— Не забывайте, что он был еще очень молод... Это произошло четырнадцать лет назад... Ему исполнилось тогда всего двадцать два года...
— Ну, а индюк, которого он украл?
— Это он сделал, чтобы досадить генералу.
— Верно, но молодой человек не смеет досаждать генералу, который к тому же, как гражданский губернатор, был его начальником... Другие его стишки очень забавны, но вечные дуэли...
— Он обычно дрался из-за других. Он всегда вступался за слабого.
— Прекрасно, пусть каждый дерется за себя, если уж ему непременно хочется. Я со своей стороны считаю, что дуэль нужна лишь в редких случаях. Где она неизбежна, я бы и сам от нее не уклонился, но... превращать ее в ежедневное занятие... благодарю вас. Я надеюсь, что он в этом отношении изменился.
— Безусловно, тут нет никаких сомнений. Он ведь и старше стал, и женат уже давно, и состоит в должности ассистент-резидента. К тому же я часто слышал, что у него доброе сердце и что он страстный приверженец справедливости.
— Это ему пригодится в Лебаке. Как раз мне недавно пришлось столкнуться... Регент нас не понимает?
— Полагаю, что нет, но... покажите мне что-нибудь из вашего ягдташа, тогда он подумает, что мы говорим о вашей добыче.
Дюклари раскрыл ягдташ и вынул оттуда пару вальдшнепов: ощупывая их и как бы рассказывая про охоту, он сообщил Фербрюгге, что только что в поле его догнал яванец и спросил, не может ли он как-либо облегчить гнет, под которым стонет население.
— И я скажу вам, Фербрюгге, одно, — продолжал он, — это здорово! Не то чтобы я удивлялся самому положению, я ведь достаточно давно в Лебаке и знаю, как обстоят дела. Но чтобы простой яванец, обычно столь осторожный и сдержанный, когда дело идет о его главарях, задал подобный вопрос совершенно постороннему человеку... Это меня поражает.
— А что вы ответили, Дюклари?
— Ну конечно, что это меня не касается и что он должен обратиться к вам или к новому ассистент-резиденту, когда тот прибудет в Рангкас-Бетунг, и подать жалобу.
— Едут! — закричал вдруг инспектор Донгсо. — Я вижу мантри, который машет своим тудунгом[62].
Все встали.

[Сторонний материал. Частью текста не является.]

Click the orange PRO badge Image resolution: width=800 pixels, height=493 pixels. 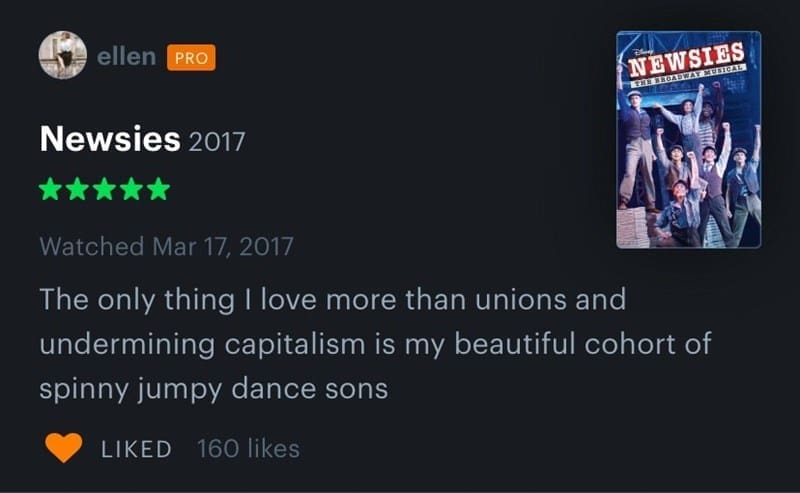(x=191, y=58)
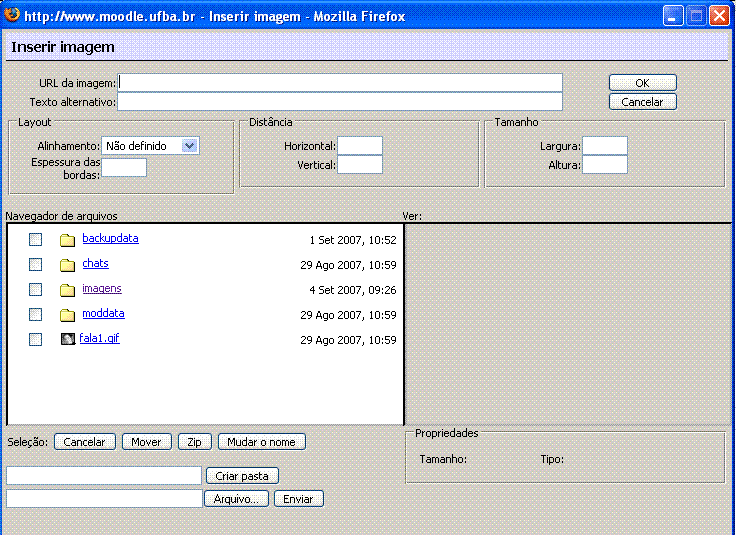
Task: Check the box beside chats folder
Action: [x=36, y=265]
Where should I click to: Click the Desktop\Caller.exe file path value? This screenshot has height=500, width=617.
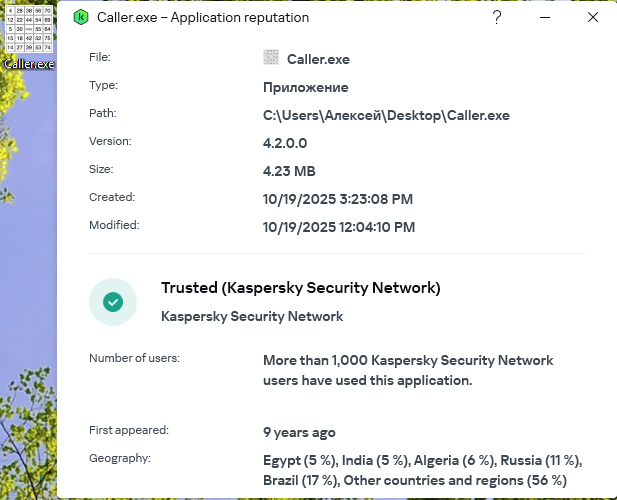pyautogui.click(x=386, y=115)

Дюклари не хотел своим присутствием в пендоппо создать впечатление, будто он также прибыл на границу для встречи ассистент-резидента, который хотя и был выше его по чину, но не приходился ему начальником и к тому же был дурак. Он сел на лошадь и ускакал вместе со слугой.
Адипатти и Фербрюгге стали у входа в пендоппо и смотрели, как приближалась дорожная карета, запряженная четверкой лошадей; вся обрызганная грязью, она остановилась наконец у бамбукового строения.
Было довольно трудно угадать, что находилось в карете, прежде чем Донгсо при помощи бегунов и нескольких слуг из свиты регента не развязал все ремни и узлы, которыми держался покрывавший карету кожаный футляр. Упаковка напоминала о той осторожности, с которой в прежние годы, когда зоологические сады были еще передвижными зверинцами, доставляли в город львов и тигров. Львов и тигров в карете не оказалось; она была так плотно прикрыта потому, что дул западный муссон и приходилось опасаться дождя. Но вылезти из кареты, в которой вы долго тряслись по дороге, не так-то просто, как мог бы подумать человек, этого не испытавший. Как с допотопными ящерицами, которые после долгого ожидания превратились наконец в составную часть глины, куда они попали отнюдь не с намерением остаться там, — так и с путешественниками, слишком долго просидевшими в карете в неудобной позе, происходит нечто, что я предлагаю назвать «ассимиляцией». В конце концов уже не знаешь толком, где кончается кожаная подушка кареты и где начинается твоя персона. Я готов даже допустить, что, сидя в подобной карете, вы можете принять зубную боль или судороги за моль, разъедающую обивку кареты, и наоборот.